------ Selected extract ------
I agree with Stallman that at this point we should not be discussing the
merits and aesthetics of MEMBER vs. MEMBERP.  We did that once, and made
a decision.  The time for aesthetic improvements to the language (first
edition) is over.  For that reason, I find his poll of MIT users on
whether they want good old-fashioned MEMBER to stay the way it is to be
totally irrelevant to this discussion; last August, that might have been
valuable input, but not now.

I disagree strongly with Stallman's view that we have some obligation to
make his proposed changes unless someone comes up with a compelling
reason not to.  Whether RMS heard about it or not, the manual is frozen
and the presumption must be strongly in favor of not making any changes
to it.  It now requires a truly compelling reason to make any change.

We are considering the MEMBER => MEMBERP change, if at all, because it
is a sort of emergency request.  Stallman's claim is that (1) changing
to MEMBERP is so trivial a change that we should consider it even at
this late date, (2) it costs existing implementations nothing to make
the change, and (3) it causes the MIT/LMI/Stallman implementation
terrible problems to leave MEMBER the way it currently is, with EQL as
the default.  In other words, according to RMS, the cost to him of not
making the change is very much greater than cost to the rest of us of
making the change.  That is the ONLY reason that I can see why a change
of this sort would be considered now.

After thinking about this issue, I now believe that all three of the
above-mentioned points are greatly exaggerated.

(1) As we see from RMS's note, the proposal now is to alter MEMBER,
REMOVE-IF-NOT.  In several cases, the proposal involves changing the
sense of a test.  The ASSOC and RASSOC functions are to be replaced with
uses of FIND.  This is not such a trivial change any more.

(2) The claim is that since Common Lisp would no longer define MEMBER,
REMOVE-IF-NOT, those of us who have made the transition already (and our
users) could just leave these functions as they are and add the new
forms beside them.  Thus, RMS claims, the cost of this conversion is zero
for us.  I can't speak for the other implementations, but we at CMU are
quite strongly committed to working within the bounds of portable Common
Lisp wherever possible.  This means that if MEMBER is not a part of
Common Lisp and MEMBERP is, we have to change our code to use MEMBERP.
------
*Challenges*.
1 > In the post, which two functions does the proposal say are to be replaced with uses of FIND?
2 > Please write out the post again from "(1) As we see" to "change any more.", changing "FIND" to "SEARCH".
3 > List each of the claims the post attributes to Stallman as numbered points (1), (2) and (3).
------ Given data ------
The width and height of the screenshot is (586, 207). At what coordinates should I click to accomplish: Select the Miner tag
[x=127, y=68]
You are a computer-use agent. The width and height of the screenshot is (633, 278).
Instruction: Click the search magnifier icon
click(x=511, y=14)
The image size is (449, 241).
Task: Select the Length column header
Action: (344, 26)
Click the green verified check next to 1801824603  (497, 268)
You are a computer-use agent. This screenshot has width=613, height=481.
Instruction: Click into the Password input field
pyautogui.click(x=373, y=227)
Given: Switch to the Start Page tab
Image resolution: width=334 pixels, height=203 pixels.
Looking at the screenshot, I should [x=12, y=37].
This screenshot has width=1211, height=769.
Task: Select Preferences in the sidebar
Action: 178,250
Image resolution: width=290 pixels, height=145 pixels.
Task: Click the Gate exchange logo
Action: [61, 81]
------
*Outputs*.
1 > ASSOC and RASSOC.

2 >
(1) As we see from RMS's note, the proposal now is to alter MEMBER,
REMOVE-IF-NOT.  In several cases, the proposal involves changing the
sense of a test.  The ASSOC and RASSOC functions are to be replaced with
uses of SEARCH.  This is not such a trivial change any more.

3 >
(1) Changing to MEMBERP is so trivial a change that it should be considered even at this late date.
(2) It costs existing implementations nothing to make the change.
(3) Leaving MEMBER the way it currently is, with EQL as the default, causes the MIT/LMI/Stallman implementation terrible problems.